### Data taken from a collection:
::::

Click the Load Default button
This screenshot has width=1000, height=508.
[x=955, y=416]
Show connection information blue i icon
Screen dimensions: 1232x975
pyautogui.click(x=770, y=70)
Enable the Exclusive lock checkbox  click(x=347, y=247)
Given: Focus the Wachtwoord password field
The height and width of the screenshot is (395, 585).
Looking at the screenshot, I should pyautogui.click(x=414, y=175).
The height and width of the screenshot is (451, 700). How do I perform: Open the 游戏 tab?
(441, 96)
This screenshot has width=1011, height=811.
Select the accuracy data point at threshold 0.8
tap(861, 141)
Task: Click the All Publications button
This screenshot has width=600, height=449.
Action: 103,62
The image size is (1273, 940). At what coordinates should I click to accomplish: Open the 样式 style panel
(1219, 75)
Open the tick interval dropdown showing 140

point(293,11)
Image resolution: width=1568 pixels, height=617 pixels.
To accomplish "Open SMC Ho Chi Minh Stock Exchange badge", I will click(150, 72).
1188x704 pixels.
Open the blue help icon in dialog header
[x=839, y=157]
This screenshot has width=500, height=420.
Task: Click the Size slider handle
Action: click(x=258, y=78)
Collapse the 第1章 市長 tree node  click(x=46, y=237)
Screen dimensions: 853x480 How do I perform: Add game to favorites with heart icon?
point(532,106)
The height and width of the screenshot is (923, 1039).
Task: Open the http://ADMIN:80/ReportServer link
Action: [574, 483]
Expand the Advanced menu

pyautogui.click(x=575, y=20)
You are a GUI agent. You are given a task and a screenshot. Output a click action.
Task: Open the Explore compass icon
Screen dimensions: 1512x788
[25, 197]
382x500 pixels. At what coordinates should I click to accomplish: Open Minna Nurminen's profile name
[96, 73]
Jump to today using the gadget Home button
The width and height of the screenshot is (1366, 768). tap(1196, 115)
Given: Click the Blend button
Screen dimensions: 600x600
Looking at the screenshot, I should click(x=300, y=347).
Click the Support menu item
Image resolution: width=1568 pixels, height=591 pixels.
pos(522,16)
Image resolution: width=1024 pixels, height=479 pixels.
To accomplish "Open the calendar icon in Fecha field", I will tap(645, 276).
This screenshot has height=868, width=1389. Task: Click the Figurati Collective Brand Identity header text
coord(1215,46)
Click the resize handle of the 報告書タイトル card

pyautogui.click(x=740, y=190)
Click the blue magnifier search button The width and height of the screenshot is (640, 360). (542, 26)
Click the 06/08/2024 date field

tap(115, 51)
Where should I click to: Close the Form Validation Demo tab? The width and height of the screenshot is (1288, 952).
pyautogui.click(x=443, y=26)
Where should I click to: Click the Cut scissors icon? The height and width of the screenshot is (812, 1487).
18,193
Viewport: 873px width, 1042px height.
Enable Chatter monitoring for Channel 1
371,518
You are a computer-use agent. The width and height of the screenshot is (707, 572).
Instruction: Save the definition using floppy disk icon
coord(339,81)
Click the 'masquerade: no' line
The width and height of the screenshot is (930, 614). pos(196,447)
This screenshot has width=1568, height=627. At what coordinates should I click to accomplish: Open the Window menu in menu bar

::::

Rewrite all of the material above, changing every "pixels" to "px" and leaving everything else as it is.

Click the Load Default button
This screenshot has width=1000, height=508.
[x=955, y=416]
Show connection information blue i icon
Screen dimensions: 1232x975
pyautogui.click(x=770, y=70)
Enable the Exclusive lock checkbox  click(x=347, y=247)
Given: Focus the Wachtwoord password field
The height and width of the screenshot is (395, 585).
Looking at the screenshot, I should pyautogui.click(x=414, y=175).
The height and width of the screenshot is (451, 700). How do I perform: Open the 游戏 tab?
(441, 96)
This screenshot has width=1011, height=811.
Select the accuracy data point at threshold 0.8
tap(861, 141)
Task: Click the All Publications button
This screenshot has width=600, height=449.
Action: 103,62
The image size is (1273, 940). At what coordinates should I click to accomplish: Open the 样式 style panel
(1219, 75)
Open the tick interval dropdown showing 140

point(293,11)
Image resolution: width=1568 px, height=617 px.
To accomplish "Open SMC Ho Chi Minh Stock Exchange badge", I will click(150, 72).
1188x704 px.
Open the blue help icon in dialog header
[x=839, y=157]
This screenshot has width=500, height=420.
Task: Click the Size slider handle
Action: click(x=258, y=78)
Collapse the 第1章 市長 tree node  click(x=46, y=237)
Screen dimensions: 853x480 How do I perform: Add game to favorites with heart icon?
point(532,106)
The height and width of the screenshot is (923, 1039).
Task: Open the http://ADMIN:80/ReportServer link
Action: [574, 483]
Expand the Advanced menu

pyautogui.click(x=575, y=20)
You are a GUI agent. You are given a task and a screenshot. Output a click action.
Task: Open the Explore compass icon
Screen dimensions: 1512x788
[25, 197]
382x500 px. At what coordinates should I click to accomplish: Open Minna Nurminen's profile name
[96, 73]
Jump to today using the gadget Home button
The width and height of the screenshot is (1366, 768). tap(1196, 115)
Given: Click the Blend button
Screen dimensions: 600x600
Looking at the screenshot, I should click(x=300, y=347).
Click the Support menu item
Image resolution: width=1568 px, height=591 px.
pos(522,16)
Image resolution: width=1024 px, height=479 px.
To accomplish "Open the calendar icon in Fecha field", I will tap(645, 276).
This screenshot has height=868, width=1389. Task: Click the Figurati Collective Brand Identity header text
coord(1215,46)
Click the resize handle of the 報告書タイトル card

pyautogui.click(x=740, y=190)
Click the blue magnifier search button The width and height of the screenshot is (640, 360). (542, 26)
Click the 06/08/2024 date field

tap(115, 51)
Where should I click to: Close the Form Validation Demo tab? The width and height of the screenshot is (1288, 952).
pyautogui.click(x=443, y=26)
Where should I click to: Click the Cut scissors icon? The height and width of the screenshot is (812, 1487).
18,193
Viewport: 873px width, 1042px height.
Enable Chatter monitoring for Channel 1
371,518
You are a computer-use agent. The width and height of the screenshot is (707, 572).
Instruction: Save the definition using floppy disk icon
coord(339,81)
Click the 'masquerade: no' line
The width and height of the screenshot is (930, 614). pos(196,447)
This screenshot has width=1568, height=627. At what coordinates should I click to accomplish: Open the Window menu in menu bar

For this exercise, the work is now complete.